A short 3rd lane appears on my left, for a left turn only through the highway divider

Without warning, car enters the left turn lane for no reason then slams on brake as road disappears in front of me.. i was able to take over and maneuver to avoid the median..

There were no vehicles ahead of me but some behind me. There was no clear reason why it switched lanes as there was no one to pass and my route was straight for 5 miles until i needed to turn left...

I was holding the wheel and paying attention but it still caught me offguard...

Somehow car makes poor lane changing decisions... hope they fix this...

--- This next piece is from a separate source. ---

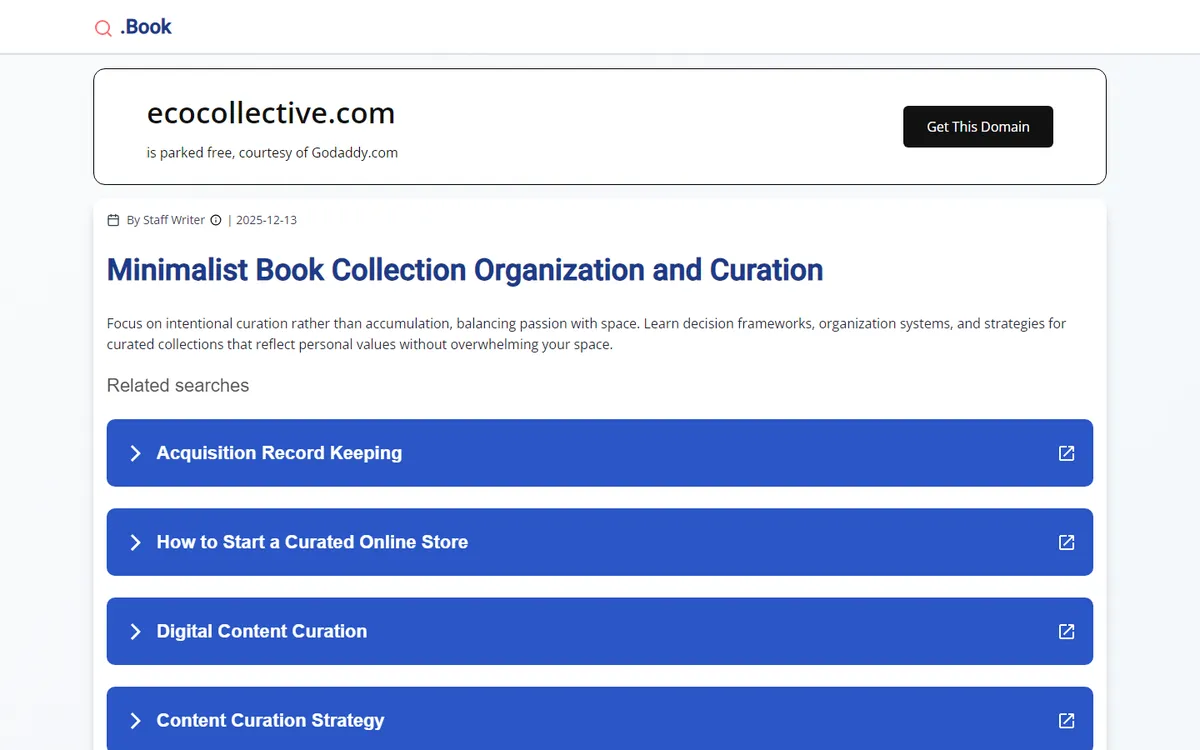The width and height of the screenshot is (1200, 750).
Task: Click external link icon on Curated Online Store row
Action: [1066, 542]
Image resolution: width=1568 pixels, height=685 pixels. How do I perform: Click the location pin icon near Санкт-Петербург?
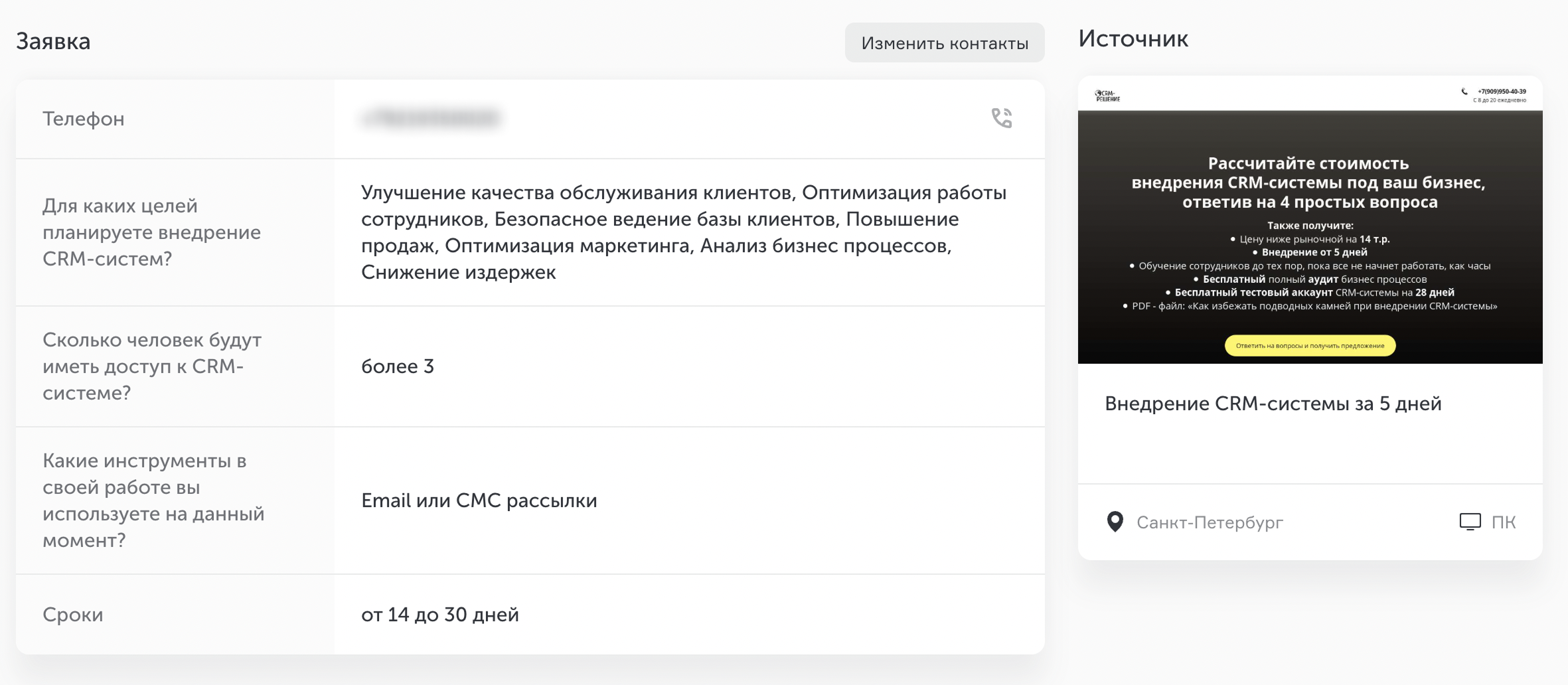coord(1115,522)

They should allow us to disable all lane changes except to exit or turn...
 
I was driving today on a slight dow hill, 2 lane divided highway, i was on the inner fast lane.. 55mph

A short 3rd lane appears on my left, for a left turn only through the highway divider

Without warning, car enters the left turn lane for no reason then slams on brake as road disappears in front of me.. i was able to take over and maneuver to avoid the median..

There were no vehicles ahead of me but some behind me. There was no clear reason why it switched lanes as there was no one to pass and my route was straight for 5 miles until i needed to turn left...

I was holding the wheel and paying attention but it still caught me offguard...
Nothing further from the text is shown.